Pre-draft measurables
| Height | Weight | Arm length | Hand span | Wingspan | 40-yard dash | 10-yard split | 20-yard split | 20-yard shuttle | Three-cone drill | Vertical jump | Broad jump | Bench press | Wonderlic |
| 6 ft 3+5⁄8 in (1.92 m) | 304 lb (138 kg) | 33+1⁄8 in (0.84 m) | 9+5⁄8 in (0.24 m) | 6 ft 6+3⁄4 in (2.00 m) | 5.13 s | 1.77 s | 2.96 s | 4.37 s | 7.30 s | 26 in (0.66 m) | 8 ft 7 in (2.62 m) | 22 reps | 38 |
All values from NFL Combine

===Tennessee Titans===
Ikard signed with the Tennessee Titans as an undrafted free agent in 2014. He spent his entire rookie season on injured reserve following a knee injury in the preseason. He was released during final roster cuts in 2015.

===Buffalo Bills (first stint)===
On September 6, 2015, Ikard was claimed off waivers by the Buffalo Bills. On December 5, 2015, the team released Ikard.

===Cleveland Browns (first stint)===
On December 7, 2015, the Cleveland Browns claimed Ikard off waivers from the Bills after placing offensive guard Joel Bitonio on injured reserve. Ikard was waived on December 14, 2015 and was replaced by offensive lineman Kaleb Johnson.

===Detroit Lions===
On December 15, 2015, the Detroit Lions signed Ikard to the active roster after cutting right guard LaAdrian Waddle and placing tight end Brandon Pettigrew on injured reserve. On September 3, 2016, he was waived by the team.

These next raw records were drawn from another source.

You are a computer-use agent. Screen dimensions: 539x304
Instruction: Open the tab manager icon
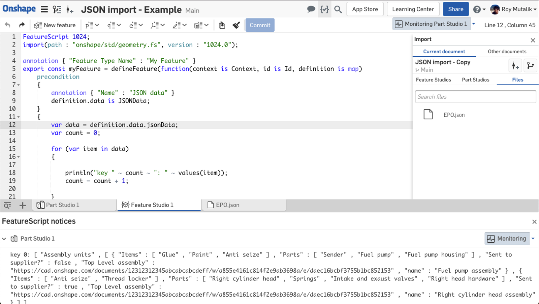point(7,205)
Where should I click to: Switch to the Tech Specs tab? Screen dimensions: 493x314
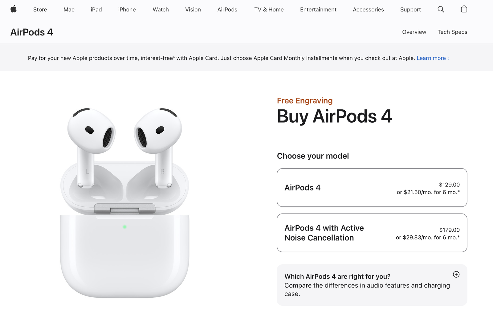click(x=452, y=32)
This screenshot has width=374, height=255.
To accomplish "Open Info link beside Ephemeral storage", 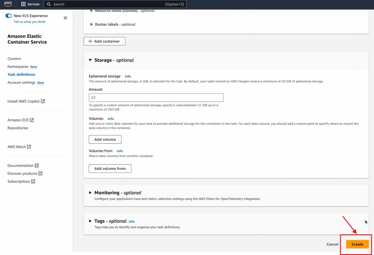I will [x=128, y=76].
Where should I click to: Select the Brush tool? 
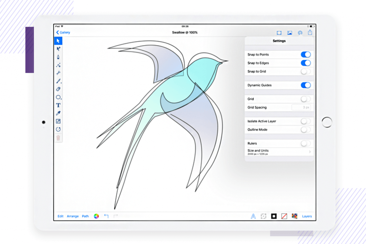[x=58, y=81]
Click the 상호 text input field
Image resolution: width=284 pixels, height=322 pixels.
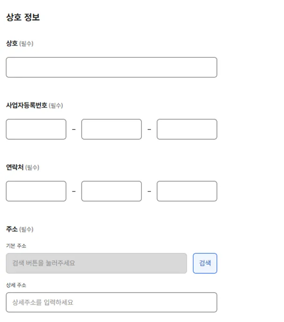(111, 67)
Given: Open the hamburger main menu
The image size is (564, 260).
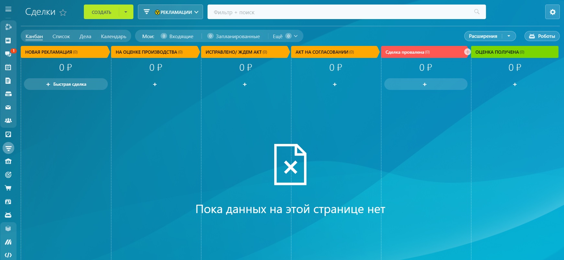Looking at the screenshot, I should [x=8, y=9].
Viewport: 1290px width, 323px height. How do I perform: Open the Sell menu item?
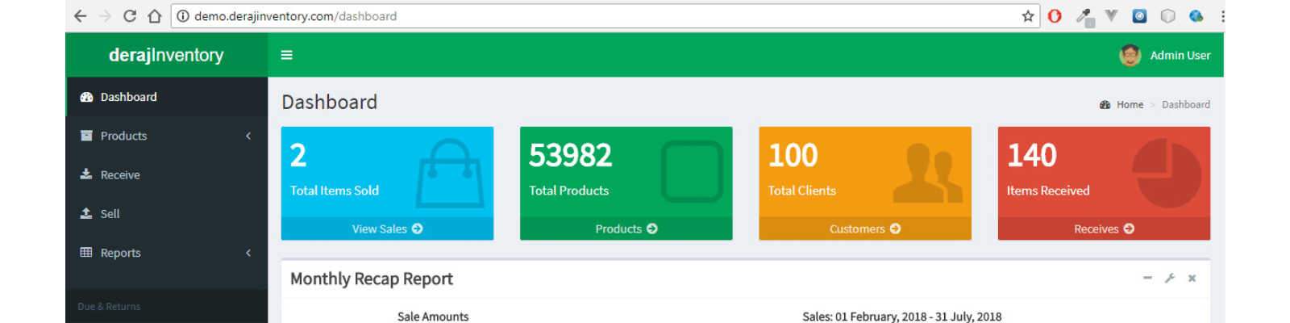167,214
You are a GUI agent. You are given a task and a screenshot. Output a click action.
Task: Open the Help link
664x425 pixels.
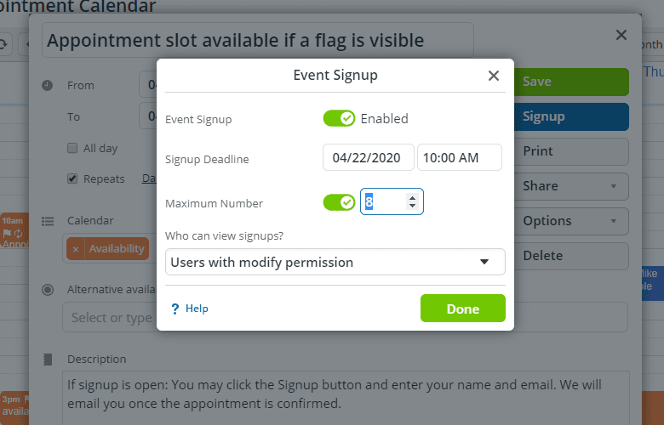point(197,309)
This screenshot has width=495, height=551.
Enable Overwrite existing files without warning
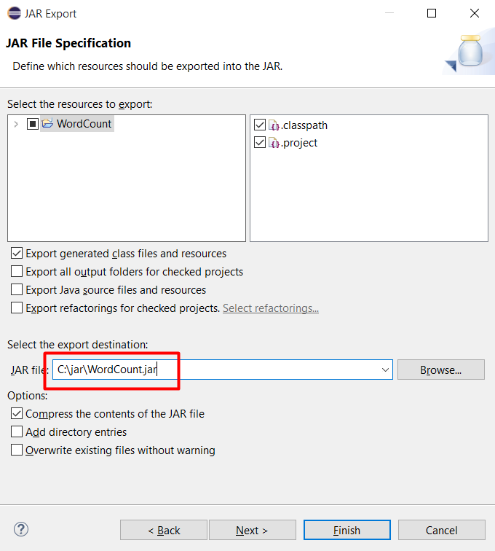click(17, 450)
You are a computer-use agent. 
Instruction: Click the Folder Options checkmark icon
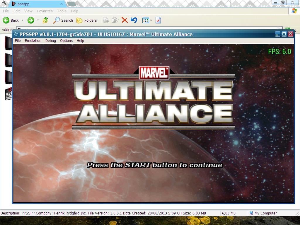coord(158,20)
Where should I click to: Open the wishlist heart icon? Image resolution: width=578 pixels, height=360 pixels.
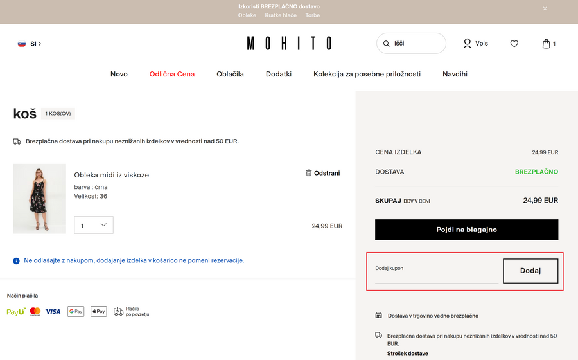pos(514,44)
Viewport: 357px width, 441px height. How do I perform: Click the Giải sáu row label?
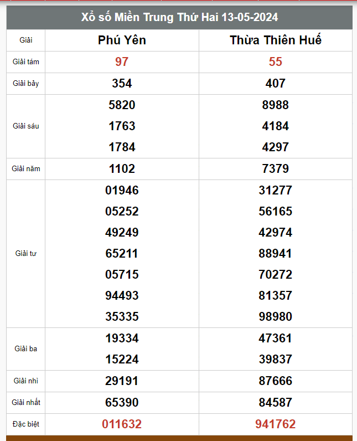pos(26,126)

===Buffalo Bills (second stint)===
On September 5, 2016, Ikard was signed to the Bills' practice squad. On September 15, 2016, Ikard was promoted to the active roster He was released on October 21, 2016.

===Cleveland Browns (second stint)===
Ikard was claimed off waivers by the Browns on October 24, 2016. On August 28, 2017, Ikard was released.

===Denver Broncos===
On October 26, 2017, Ikard was signed to the Denver Broncos' practice squad. He was released on December 5, 2017.

===New Orleans Saints===
On December 20, 2017, Ikard was signed to the New Orleans Saints' practice squad. He signed a reserve/future contract with them on January 16, 2018.

On April 5, 2018, Ikard announced his retirement from professional football, citing discomfort with having to maintain a weight over 300 lb and a general frustration with how his NFL career turned out.

==Radio career==
In summer of 2017, before he was signed to the Denver Broncos, Gabe Ikard joined the "Franchise Players" radio show on local Oklahoma City radio station 107.7 The Franchise with fellow Sooner Kelly Gregg.